■ **REQUIRED ACTION**: Reproduce the listing below exactly, minus its pictures.

MATERIAL FOR THIS EXERCISE Start Marker

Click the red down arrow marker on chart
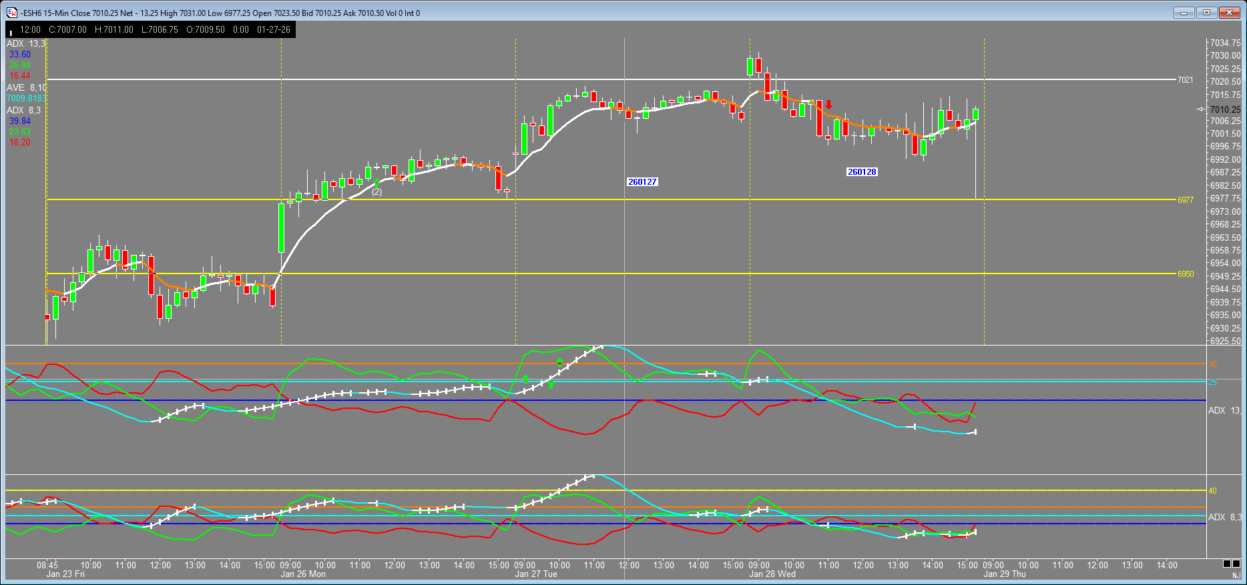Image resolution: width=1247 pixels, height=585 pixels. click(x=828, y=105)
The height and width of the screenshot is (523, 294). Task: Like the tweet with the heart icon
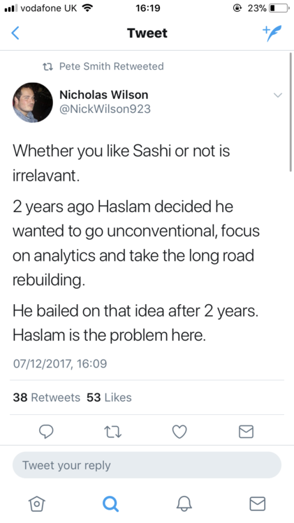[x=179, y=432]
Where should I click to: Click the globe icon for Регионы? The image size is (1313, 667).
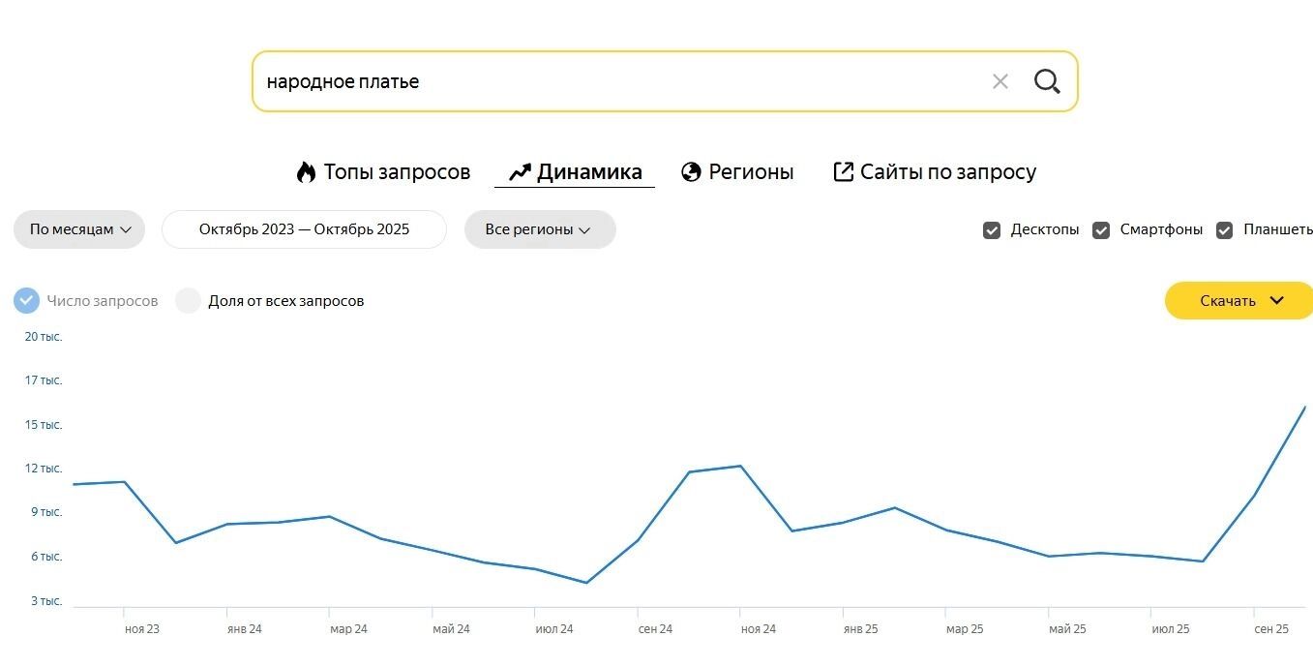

MATERIAL FOR THIS EXERCISE End Marker

■ **WRITTEN REPLY**:
Click the red down arrow marker on chart
Image resolution: width=1247 pixels, height=585 pixels. click(x=828, y=105)
The height and width of the screenshot is (523, 294). Task: Like the tweet with the heart icon
[x=179, y=432]
Where should I click to: Click the globe icon for Регионы? The image size is (1313, 667).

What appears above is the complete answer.